Over the last three years, KTDA has blamed several factors which it said had an impact on tea prices and general farmers’ incomes. These ranged from climate change, smallholder farmers opting for alternatives to tea, political turmoil in Egypt – an important market – an ad valorem tax of 1% charged on exported tea in addition to other taxes, and a glut in the local market, as reasons for lower prices.
Last year KTDA had tried to shift the blame to the government’s ad valorem tax imposed on all tea exports, saying that the levy was making Kenyan tea uncompetitive. However, the Agriculture Ministry has dismissed this as a sideshow by KTDA aimed at deflecting attention away from KTDA’s “mismanagement” woes.
Confusion all around
Adding to the confusion in the tea sector is the fact that many smallholder farmers are unaware how the tea auction operates and this has helped fuel the misunderstanding that permeates the Kenyan tea sector.

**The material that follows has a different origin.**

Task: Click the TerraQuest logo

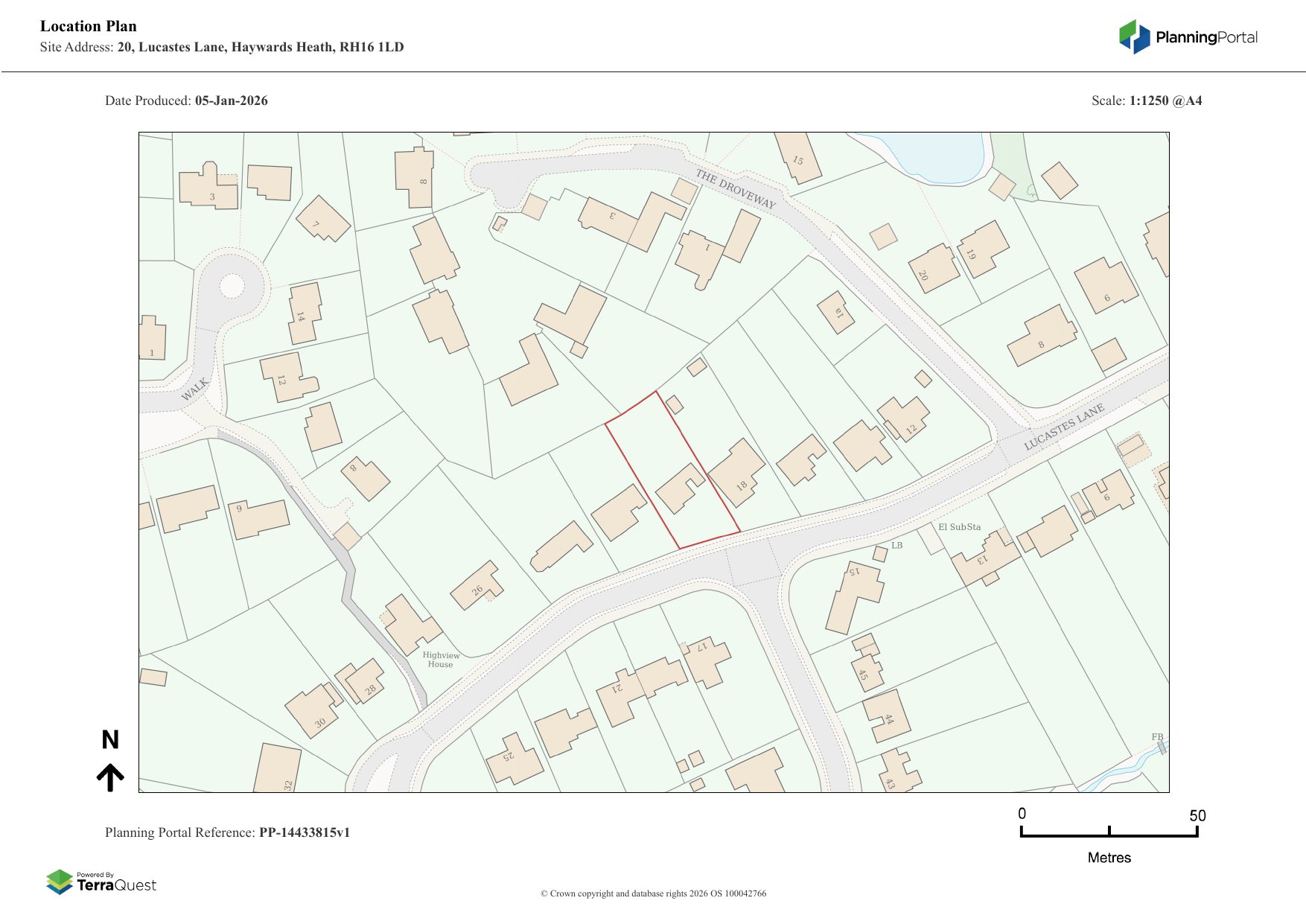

Ever since TBK released its damaging report, many expected KTDA to come out strongly in self-defence and even pursue legal channels in the face of damning allegations of impropriety. A feeble denial is all that KTDA has offered so far. A failure by KTDA to cushion farmers during low seasons has only helped erode its public image.
The squabbling over tea prices is still simmering, with politicians planning meetings with tea stakeholders to find solutions. In September KTDA announced that total tea earnings had reduced to Kshs52.9 bn ($590.3m) down from $772.6m in 2013. The agency further announced that the bonus payments would not be the same and farmers around the Mount Kenya regions would receive higher bonuses than those from the Rift Valley.
In mid October, tea farmers in several tea-growing counties in the Rift Valley threatened to uproot their trees owing to the low payments. Some 31,000 small-scale tea farmers are now considering alternative land uses such as timber and real estate at the expense of tea growing.
Previously, KTDA has managed to weather farmers’ complaints. This time around, however, the scenario is different and KTDA is increasingly being isolated. The agriculture cabinet secretary, Felix Kosgei, has also accused KTDA of mismanagement. Legislators from tea-growing regions in both parliament and senate have joined the farmers and demanded a complete makeover of KTDA.
But not only KTDA is facing a crisis of confidence; the East African Tea Trade Association (EATTA), which runs the Mombasa tea auction and sells tea from Uganda, Rwanda, Burundi, Malawi, Tanzania and Mozambique, is also accused of complicity in unfair tea prices. EATTA has been criticised for running an opaque auction. In September, the Ugandan Export Promotion Board said it was considering direct sales instead of the auction, whose profits are said to be 10 times lower than those of other emerging tea markets.